-- Set problem --
Copy out the listing below verbatim, starting at the line that contains "Click the Refresh button" and continuing through the last line of the listing.

-- Data for processing --
......

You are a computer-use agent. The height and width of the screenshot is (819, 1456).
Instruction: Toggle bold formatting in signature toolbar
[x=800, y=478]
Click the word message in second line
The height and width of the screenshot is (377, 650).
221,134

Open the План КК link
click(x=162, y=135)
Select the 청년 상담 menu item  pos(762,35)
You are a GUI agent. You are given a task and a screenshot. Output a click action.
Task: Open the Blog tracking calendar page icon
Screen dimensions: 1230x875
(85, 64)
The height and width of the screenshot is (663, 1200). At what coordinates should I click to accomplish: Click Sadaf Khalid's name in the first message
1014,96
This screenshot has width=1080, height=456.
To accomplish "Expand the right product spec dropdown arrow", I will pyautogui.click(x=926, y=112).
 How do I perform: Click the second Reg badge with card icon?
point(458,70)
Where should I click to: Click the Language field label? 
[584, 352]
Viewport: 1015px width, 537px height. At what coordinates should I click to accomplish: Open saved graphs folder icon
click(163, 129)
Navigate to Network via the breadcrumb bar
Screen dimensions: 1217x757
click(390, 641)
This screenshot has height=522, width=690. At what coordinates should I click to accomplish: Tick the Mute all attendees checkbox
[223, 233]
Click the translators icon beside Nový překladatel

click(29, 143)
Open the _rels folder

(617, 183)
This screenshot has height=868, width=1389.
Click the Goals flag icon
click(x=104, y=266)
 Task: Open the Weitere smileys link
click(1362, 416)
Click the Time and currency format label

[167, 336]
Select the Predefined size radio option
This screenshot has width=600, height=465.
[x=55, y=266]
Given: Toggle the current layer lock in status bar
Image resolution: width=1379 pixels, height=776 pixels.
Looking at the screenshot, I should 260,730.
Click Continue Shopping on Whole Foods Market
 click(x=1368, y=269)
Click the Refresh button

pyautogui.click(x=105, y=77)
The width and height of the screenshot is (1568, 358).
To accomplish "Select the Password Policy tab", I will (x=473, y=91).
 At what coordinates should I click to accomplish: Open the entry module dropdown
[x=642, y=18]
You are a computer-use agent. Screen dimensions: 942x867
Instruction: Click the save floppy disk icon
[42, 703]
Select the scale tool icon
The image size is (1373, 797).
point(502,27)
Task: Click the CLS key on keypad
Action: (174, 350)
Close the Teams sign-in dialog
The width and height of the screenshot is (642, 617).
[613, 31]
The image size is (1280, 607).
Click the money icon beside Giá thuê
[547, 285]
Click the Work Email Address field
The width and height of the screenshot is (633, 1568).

......

-- Exercise answer --
Click the Refresh button

pyautogui.click(x=105, y=77)
The width and height of the screenshot is (1568, 358).
To accomplish "Select the Password Policy tab", I will (x=473, y=91).
 At what coordinates should I click to accomplish: Open the entry module dropdown
[x=642, y=18]
You are a computer-use agent. Screen dimensions: 942x867
Instruction: Click the save floppy disk icon
[42, 703]
Select the scale tool icon
The image size is (1373, 797).
point(502,27)
Task: Click the CLS key on keypad
Action: (174, 350)
Close the Teams sign-in dialog
The width and height of the screenshot is (642, 617).
[613, 31]
The image size is (1280, 607).
Click the money icon beside Giá thuê
[547, 285]
Click the Work Email Address field
The width and height of the screenshot is (633, 1568).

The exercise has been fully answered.